■ EXERCISE OBJECTIVE
Your task is to find every line of the data that holds the string "will" and copy it.

[Opening DATA SUPPLIED section]

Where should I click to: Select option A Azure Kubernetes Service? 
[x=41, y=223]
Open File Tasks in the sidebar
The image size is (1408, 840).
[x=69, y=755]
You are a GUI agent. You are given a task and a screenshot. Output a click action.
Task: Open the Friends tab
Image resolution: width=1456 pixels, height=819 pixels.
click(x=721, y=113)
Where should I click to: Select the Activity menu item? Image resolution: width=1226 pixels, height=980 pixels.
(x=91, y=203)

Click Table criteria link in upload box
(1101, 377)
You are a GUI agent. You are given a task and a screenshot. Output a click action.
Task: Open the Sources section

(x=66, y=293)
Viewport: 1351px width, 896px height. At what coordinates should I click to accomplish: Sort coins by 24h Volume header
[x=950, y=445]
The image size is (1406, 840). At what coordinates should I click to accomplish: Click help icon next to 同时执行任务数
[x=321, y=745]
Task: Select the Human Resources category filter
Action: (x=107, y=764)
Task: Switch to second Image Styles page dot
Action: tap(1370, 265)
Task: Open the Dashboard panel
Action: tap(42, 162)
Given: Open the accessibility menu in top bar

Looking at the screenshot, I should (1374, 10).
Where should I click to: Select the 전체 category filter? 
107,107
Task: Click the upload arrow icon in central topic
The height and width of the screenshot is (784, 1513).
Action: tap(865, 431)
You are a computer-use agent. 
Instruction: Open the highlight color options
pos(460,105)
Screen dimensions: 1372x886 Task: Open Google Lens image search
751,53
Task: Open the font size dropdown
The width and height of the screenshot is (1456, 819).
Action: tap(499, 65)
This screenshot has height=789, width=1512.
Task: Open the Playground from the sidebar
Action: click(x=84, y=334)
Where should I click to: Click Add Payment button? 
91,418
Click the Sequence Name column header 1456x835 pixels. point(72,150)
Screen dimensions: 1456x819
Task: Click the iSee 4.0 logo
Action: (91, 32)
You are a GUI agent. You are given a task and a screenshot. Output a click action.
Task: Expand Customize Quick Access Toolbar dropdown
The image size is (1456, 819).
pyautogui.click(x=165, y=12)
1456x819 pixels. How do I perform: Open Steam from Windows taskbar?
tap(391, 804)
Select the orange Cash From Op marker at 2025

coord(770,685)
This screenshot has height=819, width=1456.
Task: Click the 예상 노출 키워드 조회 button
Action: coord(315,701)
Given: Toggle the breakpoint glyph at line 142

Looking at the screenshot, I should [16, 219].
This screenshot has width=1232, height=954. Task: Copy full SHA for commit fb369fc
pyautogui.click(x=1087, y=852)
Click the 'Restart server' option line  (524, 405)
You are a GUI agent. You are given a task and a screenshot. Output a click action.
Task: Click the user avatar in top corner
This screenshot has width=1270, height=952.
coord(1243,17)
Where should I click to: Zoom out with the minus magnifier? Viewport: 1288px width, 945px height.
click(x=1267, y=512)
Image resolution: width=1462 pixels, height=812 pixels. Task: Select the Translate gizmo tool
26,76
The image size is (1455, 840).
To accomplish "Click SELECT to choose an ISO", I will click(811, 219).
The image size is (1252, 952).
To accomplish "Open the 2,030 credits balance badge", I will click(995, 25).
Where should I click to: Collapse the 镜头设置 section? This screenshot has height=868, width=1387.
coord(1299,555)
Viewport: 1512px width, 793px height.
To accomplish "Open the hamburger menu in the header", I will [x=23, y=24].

[Closing DATA SUPPLIED section]

■ TASK OUTPUT
To accomplish "Click SELECT to choose an ISO", I will click(811, 219).
To accomplish "Open the 2,030 credits balance badge", I will click(995, 25).
To accomplish "Open the hamburger menu in the header", I will [x=23, y=24].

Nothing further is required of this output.